Problem details => Give everything from the first line down to the line containing "y-tick-label: 70 is" as a Markdown table with the columns No. and Text, numbering each row and skipping blank lines.

[Material for this exercise Boundary: Start]

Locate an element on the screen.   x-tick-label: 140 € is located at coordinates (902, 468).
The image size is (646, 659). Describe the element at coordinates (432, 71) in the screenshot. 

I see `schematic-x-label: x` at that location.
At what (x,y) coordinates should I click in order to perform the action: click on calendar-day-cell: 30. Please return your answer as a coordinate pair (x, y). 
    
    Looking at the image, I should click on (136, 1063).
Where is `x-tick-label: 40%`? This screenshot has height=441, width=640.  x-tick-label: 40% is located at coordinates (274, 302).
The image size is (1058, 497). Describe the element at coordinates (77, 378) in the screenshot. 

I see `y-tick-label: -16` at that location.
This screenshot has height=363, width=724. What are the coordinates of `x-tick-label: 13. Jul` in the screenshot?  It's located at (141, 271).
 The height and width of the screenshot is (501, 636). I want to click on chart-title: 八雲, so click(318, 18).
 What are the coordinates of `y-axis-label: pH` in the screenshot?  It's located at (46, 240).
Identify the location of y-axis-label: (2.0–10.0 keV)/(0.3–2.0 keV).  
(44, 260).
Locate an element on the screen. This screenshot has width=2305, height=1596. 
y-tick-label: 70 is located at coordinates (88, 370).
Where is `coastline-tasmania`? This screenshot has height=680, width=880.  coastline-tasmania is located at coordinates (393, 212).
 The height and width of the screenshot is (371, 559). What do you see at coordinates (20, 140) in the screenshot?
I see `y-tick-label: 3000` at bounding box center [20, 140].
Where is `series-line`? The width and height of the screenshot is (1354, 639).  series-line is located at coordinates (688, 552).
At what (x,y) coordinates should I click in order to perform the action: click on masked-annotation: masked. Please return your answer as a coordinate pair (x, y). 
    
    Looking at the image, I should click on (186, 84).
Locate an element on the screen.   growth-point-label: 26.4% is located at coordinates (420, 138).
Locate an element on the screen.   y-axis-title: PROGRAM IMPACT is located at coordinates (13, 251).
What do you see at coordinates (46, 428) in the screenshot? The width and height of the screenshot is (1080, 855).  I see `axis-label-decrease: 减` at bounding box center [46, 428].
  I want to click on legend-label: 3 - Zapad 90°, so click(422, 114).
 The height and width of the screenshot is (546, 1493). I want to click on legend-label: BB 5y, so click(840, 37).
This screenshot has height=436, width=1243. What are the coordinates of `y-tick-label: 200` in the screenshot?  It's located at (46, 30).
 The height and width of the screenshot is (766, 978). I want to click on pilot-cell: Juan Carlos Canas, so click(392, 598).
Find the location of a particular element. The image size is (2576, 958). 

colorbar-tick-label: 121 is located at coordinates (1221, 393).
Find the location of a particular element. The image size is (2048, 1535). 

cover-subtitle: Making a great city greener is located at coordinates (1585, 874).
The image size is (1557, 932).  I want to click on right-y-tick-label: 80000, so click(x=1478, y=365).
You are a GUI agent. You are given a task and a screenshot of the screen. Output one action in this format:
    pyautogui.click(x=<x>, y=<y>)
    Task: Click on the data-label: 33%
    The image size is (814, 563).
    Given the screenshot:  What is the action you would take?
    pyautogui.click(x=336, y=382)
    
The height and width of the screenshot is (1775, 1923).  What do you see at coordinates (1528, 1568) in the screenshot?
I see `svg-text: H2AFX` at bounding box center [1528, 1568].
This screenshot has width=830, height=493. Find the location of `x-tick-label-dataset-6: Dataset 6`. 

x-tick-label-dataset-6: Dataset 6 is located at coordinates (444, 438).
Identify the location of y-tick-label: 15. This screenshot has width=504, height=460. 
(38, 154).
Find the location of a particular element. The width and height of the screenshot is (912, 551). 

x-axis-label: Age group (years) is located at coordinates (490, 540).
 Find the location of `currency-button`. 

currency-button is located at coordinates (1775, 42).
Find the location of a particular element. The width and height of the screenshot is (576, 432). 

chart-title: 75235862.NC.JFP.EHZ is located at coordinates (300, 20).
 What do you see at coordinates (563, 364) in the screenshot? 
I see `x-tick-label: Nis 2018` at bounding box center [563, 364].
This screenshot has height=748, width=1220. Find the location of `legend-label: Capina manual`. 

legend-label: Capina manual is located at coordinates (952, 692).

[Material for this exercise Boundary: End]

Answer space =>
| No. | Text |
|---|---|
| 1 | Locate an element on the screen.   x-tick-label: 140 € is located at coordinates (902, 468). |
| 2 | The image size is (646, 659). Describe the element at coordinates (432, 71) in the screenshot.  |
| 3 | I see `schematic-x-label: x` at that location. |
| 4 | At what (x,y) coordinates should I click in order to perform the action: click on calendar-day-cell: 30. Please return your answer as a coordinate pair (x, y).  |
| 5 |     Looking at the image, I should click on (136, 1063). |
| 6 | Where is `x-tick-label: 40%`? This screenshot has height=441, width=640.  x-tick-label: 40% is located at coordinates (274, 302). |
| 7 | The image size is (1058, 497). Describe the element at coordinates (77, 378) in the screenshot.  |
| 8 | I see `y-tick-label: -16` at that location. |
| 9 | This screenshot has height=363, width=724. What are the coordinates of `x-tick-label: 13. Jul` in the screenshot?  It's located at (141, 271). |
| 10 |  The height and width of the screenshot is (501, 636). I want to click on chart-title: 八雲, so click(318, 18). |
| 11 |  What are the coordinates of `y-axis-label: pH` in the screenshot?  It's located at (46, 240). |
| 12 | Identify the location of y-axis-label: (2.0–10.0 keV)/(0.3–2.0 keV).   |
| 13 | (44, 260). |
| 14 | Locate an element on the screen. This screenshot has width=2305, height=1596.  |
| 15 | y-tick-label: 70 is located at coordinates (88, 370). |